Lo que antes era la casa y ahora se llama house

Ser de pueblo es como ir en bici, no se olvida nunca. Ya te puedes ir a vivir al conglomerado urbanístico más grande del mundo que no perderás nunca aquellos rasgos que te delatan como pueblerino. Voy a especificar, que si no luego hay confusiones, yo soy de un pueblo de menos de 1000 habitantes, con lo que todo esto conlleva.


Significa, por ejemplo, que en mi clase de primaria éramos seis alumnos, y en todo el colegio 40. Hubo un año que nos estuvieron dando clase en el pasillo, que era a la vez la sala de ordenadores. Nos conocíamos entre todos y el régimen de edad estaba muy bien delimitado: en el autobús para ir de excursión (íbamos todos los colegiales, si no, no salía a cuenta) los mayores ocupaban los asientos de atrás y, de allí hacia delante, nos colocábamos en orden descendiente los demás.
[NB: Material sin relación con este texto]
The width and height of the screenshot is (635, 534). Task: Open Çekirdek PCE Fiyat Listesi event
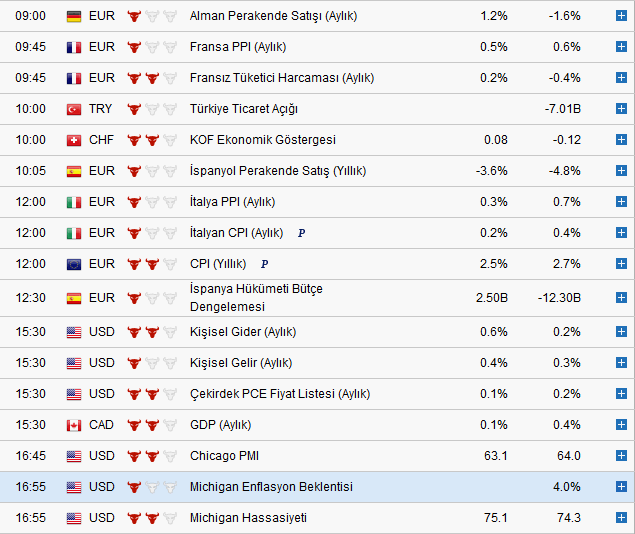pos(279,394)
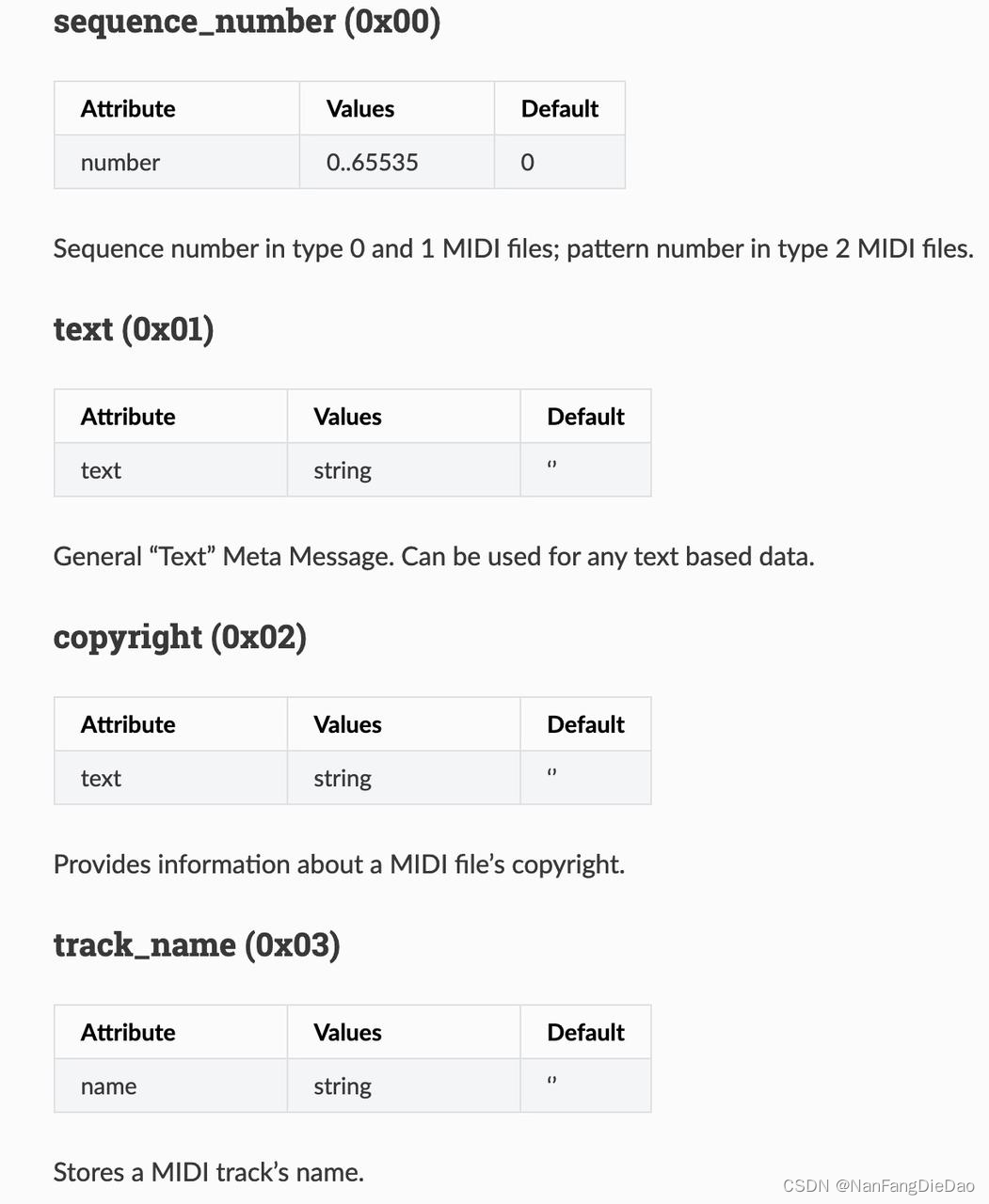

En mi pueblo, la gente suele vivir en casas, no en pisos, que normalmente tienen su origen en los bisabuelos, o incluso más hacia atrás. Cuando llegué a Pamplona, la gente se exclamaba cuando les decía que vivía en una casa, ¡qué suerte! exclamaban. Pero es que no hay nada más. Antes se dejaba la puerta abierta todo el día, y cuando alguien entraba gritaba “aaa Maria” y por la voz ya sabías quién había entrado. El otro día llamaron al timbre de mi piso de estudiantes, y ¡descubrí que teníamos una mirilla en la puerta! Qué placer poder espiar tu rellano sin ser visto, ni la más cotilla de mi pueblo hubiese llegado a crear un invento tan adictivo: mirar sin ser mirado, con total impunidad.

Dicen del pueblo que es tranquilo y agradable, que te envuelve la naturaleza y que puedes oír el gorjeo de las golondrinas y el graznido de las gaviotas. Sí, dicen eso para no hablar del aburrimiento y el tedio, de no tener nada por hacer un domingo a la tarde, excepto ver un insulso partido de futbol. Y, sobre todo, quien dice eso es el urbanita que te invade todos los veranos esperando encontrar el paraíso a dos horas de su casa. Ellos se esperan encontrar un pueblo inmaculado, en el que las puertas de las casas sigan abiertas y que la gente les atienda con desmesurada entrega.

Qué sorpresa se llevan al descubrir que, si bien aún nos seguimos llevando asombros por la vida, como que existen las mirillas, en mi pueblo todos llevan móviles de última generación, tenemos internet, hablamos tres idiomas e incluso algunos conocen la diferencia entre la música house y el dance.